The Afrobeat musical Fela! and the Green Day punk opera American Idiot—as well as Spring Awakening a few seasons back—are some of his trial balloons. In their narrative approach, they are discontinuous with hits of even the recent past, further from the traditional modes of Rent than Rent was from South Pacific. They all feature non-Broadway-style scores, young protagonists, and immersive stagings that drag audiences into their world. (One of Roth’s precepts is that the storytelling shouldn’t stop at the proscenium.) Not everyone appreciates the gesture: Some patrons in the nightclub environment of Fela! resist entreaties to stand in place and gyrate their pelvises. And older audiences at the St. James seem appalled that on the stage where Carol Channing once descended a vast staircase, now a heroin dealer does.

But critical response for Roth’s four new bookings this season—which also include revivals of Finian’s Rainbow and A Little Night Music—has been strong. The shows have received more than a third of the available nominations for the Tony Awards on June 13—eleven for Fela! alone. What’s perhaps most telling, though, is that the unconventional offerings are making money. Idiot is grossing a solid $800,000 a week, and Fela!, which was languishing, has bounced back vigorously since the nominations were announced. Whether they will recoup their investments, as Hair and Spring Awakening did, remains to be seen—but the possibility seems to support Roth’s premise.

It also vindicates some of the chances he takes. Meeting with the Idiot creative team as the show was preparing to move into the St. James, he did not blanch when Christine Jones, the set designer, outlined her plan to “American Idiot-ify” the theater’s posh architecture. In fact, it was his idea, and her talk of transforming the public spaces into an ad hoc club with VIP rooms and photo booths elicited oohs, exclamations of “nuh-uh,” and fusillades of prayerful hand-claps. “That’s really hot!”—Roth’s highest compliment—was reserved for her idea of covering the lobby’s Venetian plaster with paint and wallpaper that theatergoers could scrawl on with chalk and Sharpies. Though this later led one chat-room habitué to write, “Thanks, producers, for making the St. James a slum,” Roth is determined to “remake the theater” in all senses. After Jones asked about the sign at the bar forbidding patrons to carry food or drinks into the auditorium, he said, in keeping with Jujamcyn’s new policy, “Let’s take that down. It will never be true again.”

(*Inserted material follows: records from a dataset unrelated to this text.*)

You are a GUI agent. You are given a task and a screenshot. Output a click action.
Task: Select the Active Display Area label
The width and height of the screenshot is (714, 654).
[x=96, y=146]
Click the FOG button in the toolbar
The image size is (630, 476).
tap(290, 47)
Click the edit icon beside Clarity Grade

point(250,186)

The sense of possibility was exhilarating to the creative team. But as Roth escorted me through the secret door, and I pointed out that enacting the ideas would cost either him or the producers of Idiot a fortune, he admitted that some may never happen—and he chided me for focusing on money. “You go to the crass place so quickly,” he said.

A crasser place than the presidency of a Broadway theater chain would normally be hard to imagine. The heads of the Shubert Organization, which owns seventeen of the district’s 40 houses, and of the Nederlander Organization, which owns nine, though well liked, are not renowned for their meek landlordliness. Roth, who is now getting his M.B.A. at Columbia, is so different from these men that he almost seems like a rebuke. He’s well less than half their ages. He’s a Princeton summa cum laude graduate in philosophy, he’s openly gay (his boyfriend, Richie Jackson, is executive producer of Showtime’s Nurse Jackie), and he comes to the job from a creative background (he explored acting, photography, and fashion design before becoming a producer) rather than from management or as a family legacy. Which is not to say he wasn’t predisposed to land at the crossroads of that near-oxymoron, the commercial theater: His mother is the producer Daryl Roth, who says she is grateful if her shows make a few dollars; his father is the real-estate investor Steven Roth, whose Vornado Realty Trust controls more than $20 billion in assets.